◆ **Work item**:
Could you return the listing below exactly, with every line intact?

◆ **The records**:
+++
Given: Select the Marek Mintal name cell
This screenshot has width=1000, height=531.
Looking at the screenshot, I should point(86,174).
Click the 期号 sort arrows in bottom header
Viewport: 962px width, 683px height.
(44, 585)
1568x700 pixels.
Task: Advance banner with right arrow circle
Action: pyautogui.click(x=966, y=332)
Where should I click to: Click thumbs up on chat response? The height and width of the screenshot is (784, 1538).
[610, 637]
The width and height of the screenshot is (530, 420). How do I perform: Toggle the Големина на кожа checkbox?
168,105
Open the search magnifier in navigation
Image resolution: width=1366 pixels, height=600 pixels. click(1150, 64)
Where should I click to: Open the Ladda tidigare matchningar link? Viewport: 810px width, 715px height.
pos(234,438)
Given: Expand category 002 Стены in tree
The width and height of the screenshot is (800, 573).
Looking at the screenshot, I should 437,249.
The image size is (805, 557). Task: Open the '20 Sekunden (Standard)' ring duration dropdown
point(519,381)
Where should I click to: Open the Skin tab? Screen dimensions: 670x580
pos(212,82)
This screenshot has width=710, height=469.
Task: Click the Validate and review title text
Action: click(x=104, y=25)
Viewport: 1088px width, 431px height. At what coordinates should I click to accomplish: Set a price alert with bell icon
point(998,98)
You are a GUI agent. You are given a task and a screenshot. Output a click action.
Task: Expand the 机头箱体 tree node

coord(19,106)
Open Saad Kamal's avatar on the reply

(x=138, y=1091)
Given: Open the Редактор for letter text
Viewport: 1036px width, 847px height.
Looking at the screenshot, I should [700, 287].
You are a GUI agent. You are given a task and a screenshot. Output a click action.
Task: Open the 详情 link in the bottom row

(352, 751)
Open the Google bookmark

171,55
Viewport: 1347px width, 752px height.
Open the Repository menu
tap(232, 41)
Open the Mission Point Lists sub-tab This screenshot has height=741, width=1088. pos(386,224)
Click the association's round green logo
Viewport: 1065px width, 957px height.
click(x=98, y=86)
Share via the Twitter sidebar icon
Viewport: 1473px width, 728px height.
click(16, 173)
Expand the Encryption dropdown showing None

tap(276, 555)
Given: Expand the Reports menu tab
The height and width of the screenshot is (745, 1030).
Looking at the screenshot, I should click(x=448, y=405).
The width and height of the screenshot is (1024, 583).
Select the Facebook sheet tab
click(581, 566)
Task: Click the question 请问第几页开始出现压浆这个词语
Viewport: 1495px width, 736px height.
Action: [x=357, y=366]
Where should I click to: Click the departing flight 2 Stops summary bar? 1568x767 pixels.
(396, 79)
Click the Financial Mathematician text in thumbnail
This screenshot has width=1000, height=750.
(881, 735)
+++
◆ **Written solution**:
Given: Select the Marek Mintal name cell
This screenshot has width=1000, height=531.
Looking at the screenshot, I should point(86,174).
Click the 期号 sort arrows in bottom header
Viewport: 962px width, 683px height.
(44, 585)
1568x700 pixels.
Task: Advance banner with right arrow circle
Action: pyautogui.click(x=966, y=332)
Where should I click to: Click thumbs up on chat response? The height and width of the screenshot is (784, 1538).
[610, 637]
The width and height of the screenshot is (530, 420). How do I perform: Toggle the Големина на кожа checkbox?
168,105
Open the search magnifier in navigation
Image resolution: width=1366 pixels, height=600 pixels. click(1150, 64)
Where should I click to: Open the Ladda tidigare matchningar link? Viewport: 810px width, 715px height.
pos(234,438)
Given: Expand category 002 Стены in tree
The width and height of the screenshot is (800, 573).
Looking at the screenshot, I should 437,249.
The image size is (805, 557). Task: Open the '20 Sekunden (Standard)' ring duration dropdown
point(519,381)
Where should I click to: Open the Skin tab? Screen dimensions: 670x580
pos(212,82)
This screenshot has width=710, height=469.
Task: Click the Validate and review title text
Action: click(x=104, y=25)
Viewport: 1088px width, 431px height. At what coordinates should I click to accomplish: Set a price alert with bell icon
point(998,98)
You are a GUI agent. You are given a task and a screenshot. Output a click action.
Task: Expand the 机头箱体 tree node

coord(19,106)
Open Saad Kamal's avatar on the reply

(x=138, y=1091)
Given: Open the Редактор for letter text
Viewport: 1036px width, 847px height.
Looking at the screenshot, I should [700, 287].
You are a GUI agent. You are given a task and a screenshot. Output a click action.
Task: Open the 详情 link in the bottom row

(352, 751)
Open the Google bookmark

171,55
Viewport: 1347px width, 752px height.
Open the Repository menu
tap(232, 41)
Open the Mission Point Lists sub-tab This screenshot has height=741, width=1088. pos(386,224)
Click the association's round green logo
Viewport: 1065px width, 957px height.
click(x=98, y=86)
Share via the Twitter sidebar icon
Viewport: 1473px width, 728px height.
click(16, 173)
Expand the Encryption dropdown showing None

tap(276, 555)
Given: Expand the Reports menu tab
The height and width of the screenshot is (745, 1030).
Looking at the screenshot, I should click(x=448, y=405).
The width and height of the screenshot is (1024, 583).
Select the Facebook sheet tab
click(581, 566)
Task: Click the question 请问第几页开始出现压浆这个词语
Viewport: 1495px width, 736px height.
Action: [x=357, y=366]
Where should I click to: Click the departing flight 2 Stops summary bar? 1568x767 pixels.
(396, 79)
Click the Financial Mathematician text in thumbnail
This screenshot has width=1000, height=750.
(881, 735)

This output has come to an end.